→ GIVEN EXERCISE 1
Update the entries from the line containing "Pick the red" up to and including the line containing "pyautogui.click(x=9, y=34)", replacing "swatch" with "tile" and leaving everything else the same. Return only those lines.

→ TEXT TO READ
Of course, in the short time it has taken me to type this, the showers have begun again, so I could probably test it if I wanted to…
Tires showed up on the doorstep last night. While I was rummaging around REI, I found a few road snackies - a couple packs of the Clif Cider electrolyte drink mix, a couple packs of the Clif Shot Blocks and something called “Java Juice” which is coffee extract in what appears to be the world’s largest soy sauce takeout packet. According to the packet, you add the contents to 10-12 oz of hot or cold water and you have a cup of coffee. It’s even shade grown and fair trade.
You never know when you might need that little kick of caffeine, and it’s best to be reasonably self-sufficient in the Big Valley.
*The jacket is a Pearl Izumi model, the name of which escapes me. It uses eVent waterproof/breathable fabric and was purchased maybe six years ago on a trip to Portland.
Sort of in “List Mode” today for some reason. Well, the reason is simple enough - there’s a couple hundred K to ride on Saturday and there are things to do. Sent off the check yesterday morning. Sadly, no one has offered up a pro contract for my brevet riding, so there’s still a week o’ work between here and there.
Deeply bummed to get word from Gino that he’s not going to ride.
Last Saturday’s ride produced the first flat I’ve had on the Jack Brown-Greens. One moment everything is rolling along nicely, the next I’m wobbling on a poorly padded rear rim. I’d been expecting it - the JB’s were original equipment on the Hilsen, which was new-to-me on September of 2007. When swapping them out and back for the CXSR adventure, they felt like the paper-thin Vittoria’s which lasted all of one ride (many moons ago, on a different bike).
As I waited for the vulcanizing fluid to dry, I worked my way around the tire more carefully. There were definitely a few nicks and gouges, and I could see the beginnings of casing at a few more. Luckily, replacements were already on order.
Everything else felt pretty good on the bike. It needs a deep cleaning. There’s also a slight rear hub looseness that I haven’t eliminated. Need a bench vise for the hub issue. My longest wrench won’t budge the freewheel. Probably Thursday AM for the scrubbing, which should give me enough reaction time if I find some other bit that needs replacing.
The greasy residue on my fingers also reminded me that I wanted to pack a little vial of Gojo. One of the downsides of derailleur-less systems is that you end up handling the chain more. And it’s amazing how few bathrooms now seem to have soap dispensers.

Stored items
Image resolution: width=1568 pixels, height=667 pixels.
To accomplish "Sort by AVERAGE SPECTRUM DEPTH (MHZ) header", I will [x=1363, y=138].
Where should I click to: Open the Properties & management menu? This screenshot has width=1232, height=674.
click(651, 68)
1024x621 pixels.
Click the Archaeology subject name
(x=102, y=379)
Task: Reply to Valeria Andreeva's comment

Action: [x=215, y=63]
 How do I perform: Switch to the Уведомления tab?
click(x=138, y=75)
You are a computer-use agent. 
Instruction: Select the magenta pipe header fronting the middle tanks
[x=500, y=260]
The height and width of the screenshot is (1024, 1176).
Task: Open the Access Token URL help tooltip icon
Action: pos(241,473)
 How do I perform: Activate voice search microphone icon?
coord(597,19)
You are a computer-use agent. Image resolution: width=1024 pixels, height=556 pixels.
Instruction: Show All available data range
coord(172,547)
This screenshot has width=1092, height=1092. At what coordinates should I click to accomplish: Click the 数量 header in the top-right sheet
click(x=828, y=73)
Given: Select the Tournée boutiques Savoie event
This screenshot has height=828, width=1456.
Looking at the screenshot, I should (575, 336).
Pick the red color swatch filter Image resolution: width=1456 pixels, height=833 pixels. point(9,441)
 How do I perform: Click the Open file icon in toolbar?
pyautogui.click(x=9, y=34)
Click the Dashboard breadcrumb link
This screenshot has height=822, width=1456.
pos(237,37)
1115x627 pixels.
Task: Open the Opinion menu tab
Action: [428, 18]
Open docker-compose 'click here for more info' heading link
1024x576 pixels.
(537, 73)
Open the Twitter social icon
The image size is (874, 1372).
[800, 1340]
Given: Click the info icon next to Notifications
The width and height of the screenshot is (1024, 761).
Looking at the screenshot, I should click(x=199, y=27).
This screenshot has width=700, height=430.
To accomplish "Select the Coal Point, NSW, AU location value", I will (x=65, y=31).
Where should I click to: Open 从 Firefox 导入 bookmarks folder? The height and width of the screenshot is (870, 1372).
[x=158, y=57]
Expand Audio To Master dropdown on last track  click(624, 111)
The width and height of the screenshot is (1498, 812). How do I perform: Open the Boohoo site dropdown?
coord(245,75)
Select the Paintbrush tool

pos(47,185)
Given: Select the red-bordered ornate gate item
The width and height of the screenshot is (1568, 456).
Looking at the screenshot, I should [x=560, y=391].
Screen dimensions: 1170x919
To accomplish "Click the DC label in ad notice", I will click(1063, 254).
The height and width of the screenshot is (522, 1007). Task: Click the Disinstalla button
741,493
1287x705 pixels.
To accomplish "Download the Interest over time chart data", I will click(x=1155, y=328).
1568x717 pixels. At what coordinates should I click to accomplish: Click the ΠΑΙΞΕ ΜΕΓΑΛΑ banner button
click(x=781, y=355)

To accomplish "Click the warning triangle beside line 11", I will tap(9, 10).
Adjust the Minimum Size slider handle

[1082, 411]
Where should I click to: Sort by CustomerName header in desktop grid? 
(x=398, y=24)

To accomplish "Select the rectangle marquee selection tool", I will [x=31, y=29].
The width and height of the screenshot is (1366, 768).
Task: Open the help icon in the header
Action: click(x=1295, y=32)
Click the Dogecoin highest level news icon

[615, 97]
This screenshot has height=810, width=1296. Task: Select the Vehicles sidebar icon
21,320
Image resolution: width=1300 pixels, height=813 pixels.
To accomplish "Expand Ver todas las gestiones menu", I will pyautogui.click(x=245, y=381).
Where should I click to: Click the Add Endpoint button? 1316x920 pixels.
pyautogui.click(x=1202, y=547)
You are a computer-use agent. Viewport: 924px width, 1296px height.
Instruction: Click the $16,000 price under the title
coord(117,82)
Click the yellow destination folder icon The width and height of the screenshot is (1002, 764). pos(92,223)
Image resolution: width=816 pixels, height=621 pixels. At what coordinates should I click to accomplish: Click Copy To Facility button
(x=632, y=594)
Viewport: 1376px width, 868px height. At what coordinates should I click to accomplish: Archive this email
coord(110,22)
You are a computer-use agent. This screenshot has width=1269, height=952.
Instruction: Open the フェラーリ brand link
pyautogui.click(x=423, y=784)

→ GIVEN EXERCISE 2
Print the passage of the cycling post from "You never know" up to and including "trip to Portland.", copied word for word.

→ REPLY 1
Pick the red color tile filter Image resolution: width=1456 pixels, height=833 pixels. point(9,441)
 How do I perform: Click the Open file icon in toolbar?
pyautogui.click(x=9, y=34)

→ REPLY 2
You never know when you might need that little kick of caffeine, and it’s best to be reasonably self-sufficient in the Big Valley.
*The jacket is a Pearl Izumi model, the name of which escapes me. It uses eVent waterproof/breathable fabric and was purchased maybe six years ago on a trip to Portland.